Mr. Boyack goes on to explain that this increased understanding is "due to the revelations that we have been given regarding God's plan of salvation and the War in Heaven." (page 17).
Much of this revelation came from a collection of essays by Joseph Smith called "The Book of Moses. The essays are often bundled with "The Pearl of Great Price." This particular work was supposedly translated from Egyptian papyrus purchased from a traveling mummy show. The documents associated with this event were later determined to be common Egyptian funery.
The "Book of Moses" tells us that man had a pre-existence in the Heavenly Kingdom. In his divine plan for the earth, the Heavenly Father set up a conflict between Jesus and Satan and that this War in Heaven is reflected in the war on earth (The Culture War).
BTW, the idea that the heavens are filled with gods and that life on earth is reflexive of the war in heaven is not new. This idea is called "polytheism." It has been common throughout history.
This plan for salvation is that there would be a conflict between the righteous (the members of the LDS Church) and the Servants of Satan ... the people not in the hierarchy also known as gentiles or non-Mormons.
The plan for salvation depends heavily on the concept of "free agency." The Heavenly Father gave man free agency so that they could make the choice between joining the righteous in the political hierarchy of the LDS Church and obeying its command. Those whose hearts are hardened by Satan and who do not use agency to join the political hierarchy of the church and do as they are told are cast out. Mormon free agency is a paradox. You are given free agency to see if you willing do as you are told. Joseph repeats multiple times that those who do not are to be cast out.
Boyack quotes an Elder Bruce R. McConkie on the Mormon Doctrine of Free Agency in a work titled Mormon Doctrine published in 1979: [I added the HTML OL formatting]

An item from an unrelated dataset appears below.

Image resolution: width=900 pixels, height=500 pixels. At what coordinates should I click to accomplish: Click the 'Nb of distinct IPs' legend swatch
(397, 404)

Four great principles must be in force for their to be agency:
- Laws must exist, laws ordained by an Omnipotent power, laws which can be obeyed or disobeyed.

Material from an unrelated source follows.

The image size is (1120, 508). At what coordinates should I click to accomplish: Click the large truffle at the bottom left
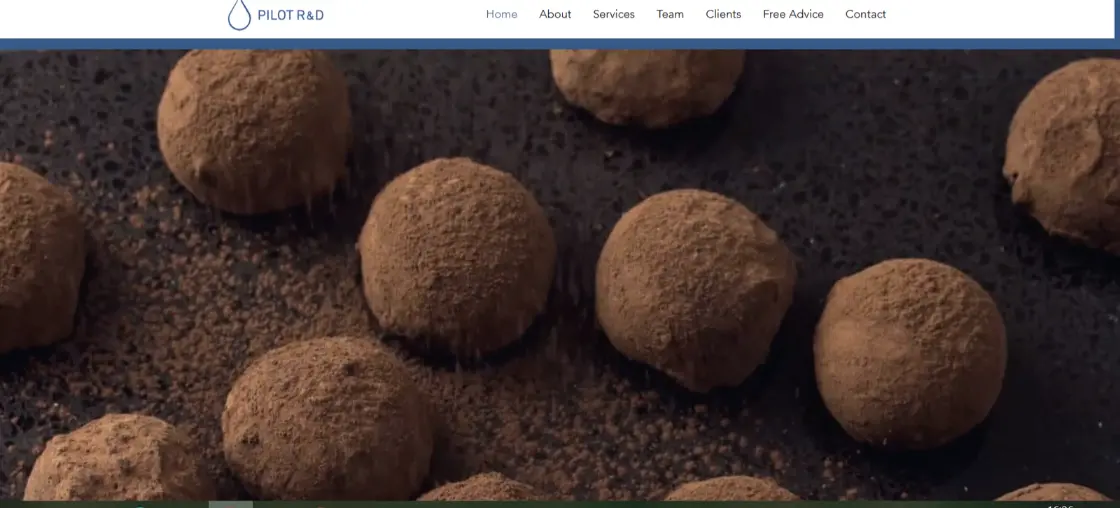click(x=327, y=417)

- Opposites must exist—good and evil, virtue and vice, right and wrong.
- A knowledge of good and evil must be had by those who enjoy the agency, that is they must know the difference between the opposites; and
- An unfettered power of choice must prevail.
It just so happens that I read Hegel (1770-1831) before I read Joseph Smith (1805-1844). When I read the writings of Joseph Smith, I was struck by the similarities between Mormon Dialectics and Hegelian Dialectics. This is not surprising. Hegel was the rage in the 1820s when Joseph Smith wrote the Book of Mormon.
How did German thought penetrate American conservative circles?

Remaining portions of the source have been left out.